Dirty jokes travel faster than electrical impulses... Years ago, they were spread coast to coast by late night telephone operators and train crews... You could tell one about some guy 'getting in the farmer's daughter's pants' in San Diego and hear the same story in Bangor, Maine two days later. That's America... The land of the three-minute smile.

It was also boat service. Always started with somthing like,

"Hey Dex... Did you hear the one about the girl and the drunk coal miner?"

And it triggered a string of follow-on...

"That reminds me about the one about the girl and the postman..."

"The girl and the salesman..."

That could last for an hour or so.

If you think back, you will remember nights where you parked your hippockets in the crews mess... Drank two or three cups of that magic, bottom of the pot coffee and laughed half the night. The more absurd the joke, the funnier it was. A boat without laughter isn't a boat... It's a can full of zombies.

I may be wrong, but I get the distinct feeling that in the new order of sensitive sailoring with mixed gender close proximity living, if a torpedo pusher came aft, drew a mocha latte al la almond doo-dah with Jasmine scent surprise and said,

"Excuse me girls, any of you bastards hear the one about the blind nympho and the circus monkeys?"

He would have to undergo mental rehab for ten weeks.

Hell, in the old days guys would have busted their mates out of the rack with,

"Hey Dex... They're telling jokes in the messdeck."

And you would crawl out of your rack.. Dust off a couple of well worn raunchies and haul forward to see that Hogans Alley was properly represented.

One time on Requin, the exec scheduled an 'all hands not on watch' practical factors lecture on the care and use of the 45 pistol. We all collected in the after battery fully expecting one of those bullshit long-winded discourses that were like watching paint dry.

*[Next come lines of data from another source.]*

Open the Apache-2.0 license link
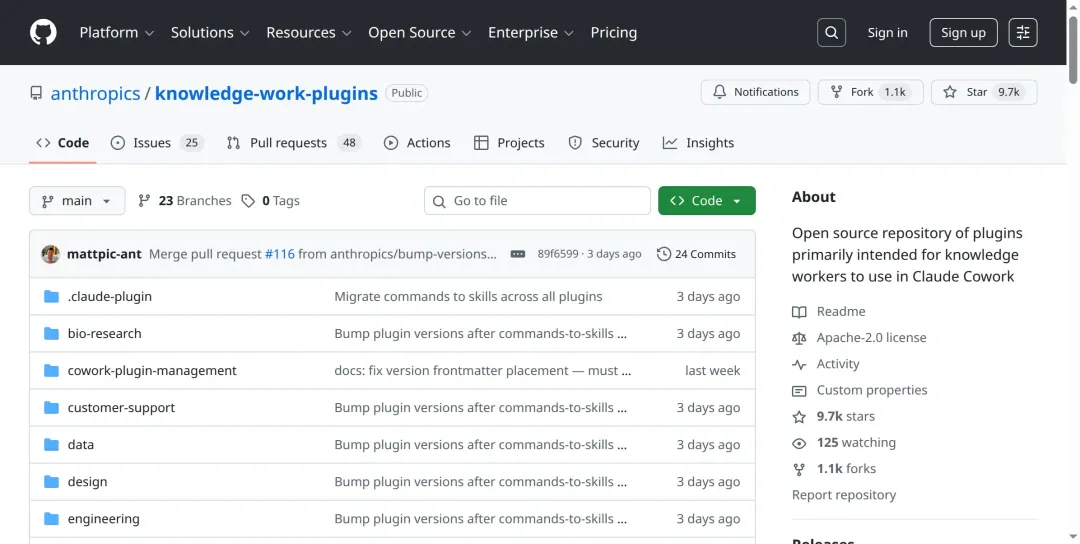 coord(871,338)
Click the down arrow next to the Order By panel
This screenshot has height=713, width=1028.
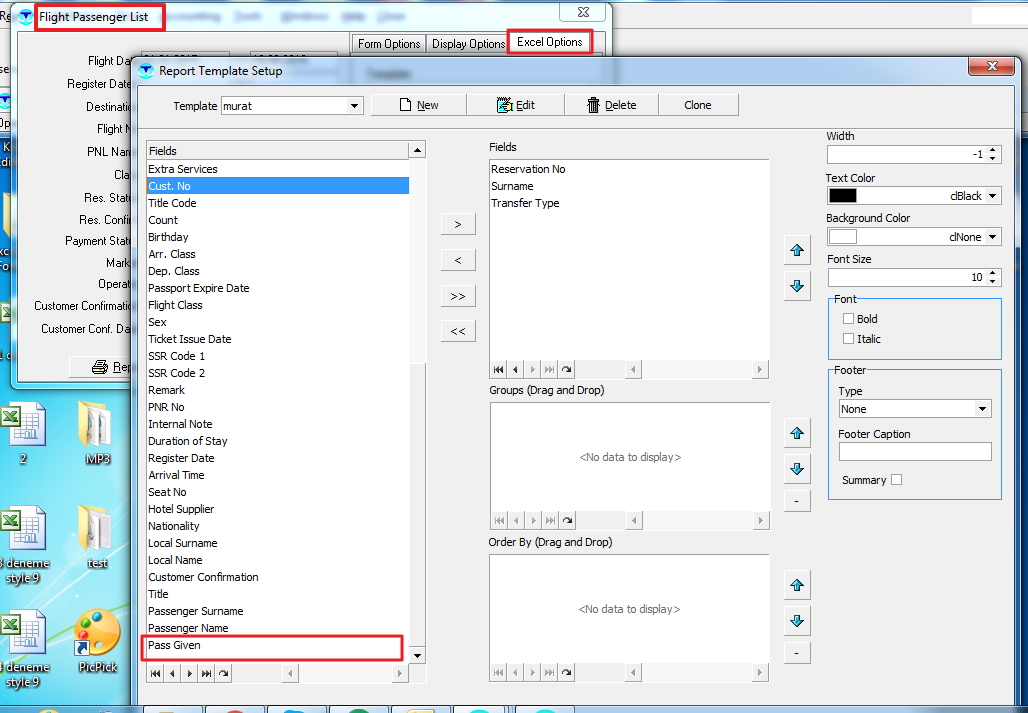tap(797, 620)
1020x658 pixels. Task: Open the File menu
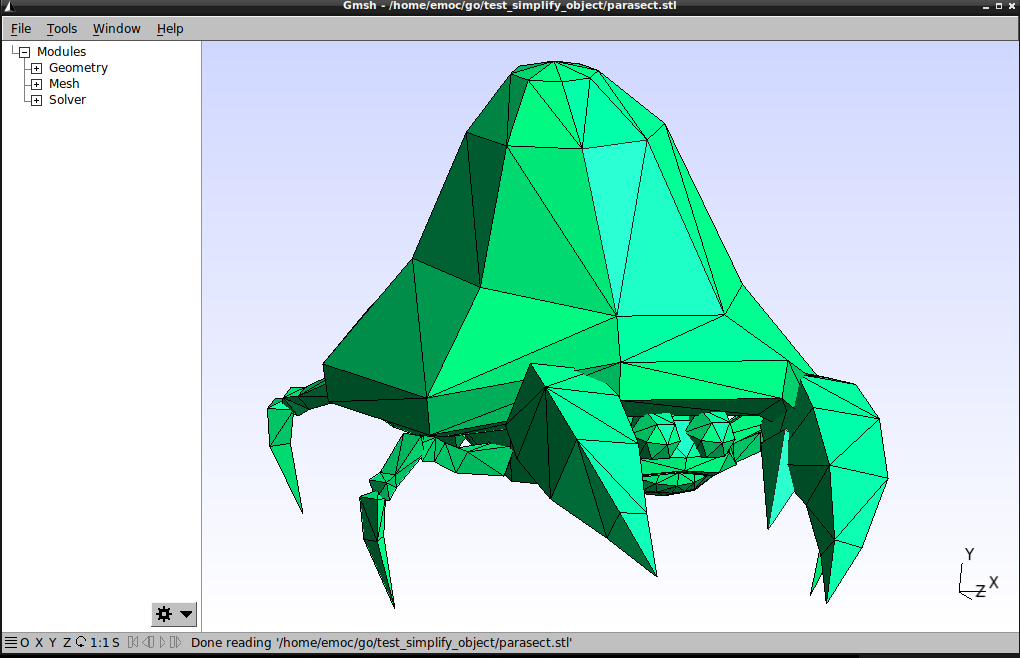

The Chief of the Boat came in... Held up a 45 pistol, and said,

"Any one of your idiots ever seen one of these? It's a 45 pistol... Holds eight rounds... Clip goes in here... Pull the slide back... Depress slide release... This chambers the first round. This is the safety. If the safety is off... Squeeze trigger... Very loud noise... Round comes out here, heads in the direction that this tube is pointed and travels in that direction until the progress of the projectile is interupted by some object, in which it leaves one giant hole in."

"Any frigging questions?"

"Good. This ends the lecture on the care and use of your 45 side arm."

"Anyone heard any good jokes?"

By the time the exec came aft to see how the practical factors lecture was going, we were laughing at one about some guy so drunk that making love was like poking a raw oyster in a parking meter. The COB explained that any kid who had ever stood a late night topside watch and had taken apart his 45 and put it back together so many times, he could do it in his sleep. There was a point where a 12 to 4 topside watch could actually hear his armpit hair grow...

Monkeying with a 45 was an educational thing... Unless you dropped a spring or a small part into the superstructure and had to explain to the duty officer what you were doing below the walking deck on your hands and knees poking around with a flashlight and had a foulweather jacket pocket full of loose pistol parts.

To today's bluejackets, old pigboat sailors must look very unprofessional. But we really weren't, not at all. We were great at what we did. We didn't have interchangable crews. We were it... Our hull numbers were the only address we had. Riding submarines was our full time job. We knew our boats... We knew our jobs... We had so damn much pride and morale, we could have sold the excess in Army Navy surplus stores.

We laughed... We kept wornout boats operational and going to sea regularly. We had a 'mission ready' record second to none and we laughed at hardship and lived a life on par with sewer diggers... Happy sewer diggers.

Look at the way boatsailors pass jokes on the Internet. I hope the service I loved never loses the ability to laugh. I hope that humor is always interwoven in the fabric upon which Dophins are pinned. I hope that there are still unshaven lads in tattered dungaree shirts that still ride deep-diving iron, who come into their messdeck, draw a cup of coffee and say...

"Hey... Anyone heard the one about the old boatsailor and the admiral's widow?" .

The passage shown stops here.